### The task
Could you update the spiral dive passage from "It is not the" to "Vne or .8 Vso.", putting "artificial horizon" in place of "attitude indicator"?
* START Excerpted passage *
The Predictable Spiral

In his recent AVweb article "The Deadly Spiral," Paul A. Soderlind made the convincing case that an airplane’s ultimate equilibrium flight state is the spiral dive. I will not repeat his analysis, but will report the results of my own empirical testing of Mr. Soderlind’s theory. The table below reflects the various conditions I encountered in 20 attempts at protracted hands-off flight:

SpiralStallSpinInverted SpinSnap RollTail SlideSplit-SReverse Cuban 8
200000000

Try it yourself. Feel free to invent your own categories.

In another recent AVweb article, "Training at FlightSafety," Mike Busch reported that his FlightSafety instructor had succeeded in inducing inverted flight during a simulator-based unusual attitude recovery exercise. That is all great sport, and it is fun to imagine what the instrument indications would be if you were unexpectedly to encounter a truly aerobatic flight regime (e.g., a tail slide) in IMC. However, in training for the real world you need to play the odds. The overwhelming odds are, if you have failed to pay the airplane the attention it deserves and the instrument indications are awry when you look back at the panel, you are in a spiral dive. That is the condition you should expect and is the principal condition you should train for.

When Spirals Become “Unusual”

It is not the pitch angle or bank angle that makes a spiral dive “unusual.” Since there is no redline on the attitude indicator, you can fly an airplane through a 360-degree range in bank (a roll) or pitch (a loop). Airspeed is another story, which is why airspeed indicators are marked so colorfully with red lines, blue lines, white arcs, green arcs, yellow arcs, and so on. Although a plane will fly at any attitude, it cannot be counted upon to fly at 1.5 Vne or .8 Vso.

Airspeed can quickly get out of control in a spiral dive, leading to a flight regime that is without question “unusual.” One such event is the subject of a recent NTSB report which begins: “On July 16, 1999, about 2141 eastern daylight time, a Piper PA-32R-301, Saratoga II, N9253N, was destroyed when it crashed into the Atlantic Ocean approximately 7 1/2 miles southwest of Gay Head, Martha’s Vineyard, Massachusetts.”
* END Excerpted passage *
* START Stored data *
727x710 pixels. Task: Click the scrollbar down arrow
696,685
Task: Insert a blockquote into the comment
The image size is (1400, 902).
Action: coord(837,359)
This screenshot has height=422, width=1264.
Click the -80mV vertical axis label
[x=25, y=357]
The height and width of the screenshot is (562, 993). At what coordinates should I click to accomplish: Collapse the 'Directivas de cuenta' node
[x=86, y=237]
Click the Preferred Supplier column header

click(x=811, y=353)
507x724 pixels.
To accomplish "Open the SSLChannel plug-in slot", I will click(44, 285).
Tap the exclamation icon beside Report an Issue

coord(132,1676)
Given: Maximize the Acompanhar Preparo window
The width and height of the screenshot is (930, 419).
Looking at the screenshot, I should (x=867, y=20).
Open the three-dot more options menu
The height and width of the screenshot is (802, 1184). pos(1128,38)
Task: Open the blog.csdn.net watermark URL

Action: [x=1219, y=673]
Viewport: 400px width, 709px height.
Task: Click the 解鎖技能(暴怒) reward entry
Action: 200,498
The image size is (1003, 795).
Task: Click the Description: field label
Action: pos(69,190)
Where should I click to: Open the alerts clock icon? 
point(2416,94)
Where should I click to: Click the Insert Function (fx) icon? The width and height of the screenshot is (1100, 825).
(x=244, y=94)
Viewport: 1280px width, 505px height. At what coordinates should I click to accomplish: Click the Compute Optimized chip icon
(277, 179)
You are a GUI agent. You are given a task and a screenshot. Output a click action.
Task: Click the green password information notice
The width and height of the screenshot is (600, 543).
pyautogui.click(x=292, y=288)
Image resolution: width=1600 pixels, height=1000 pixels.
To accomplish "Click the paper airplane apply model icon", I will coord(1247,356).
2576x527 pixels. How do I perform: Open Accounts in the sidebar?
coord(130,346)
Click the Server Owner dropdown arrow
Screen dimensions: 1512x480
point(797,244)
* END Stored data *
### The output
It is not the pitch angle or bank angle that makes a spiral dive “unusual.” Since there is no redline on the artificial horizon, you can fly an airplane through a 360-degree range in bank (a roll) or pitch (a loop). Airspeed is another story, which is why airspeed indicators are marked so colorfully with red lines, blue lines, white arcs, green arcs, yellow arcs, and so on. Although a plane will fly at any attitude, it cannot be counted upon to fly at 1.5 Vne or .8 Vso.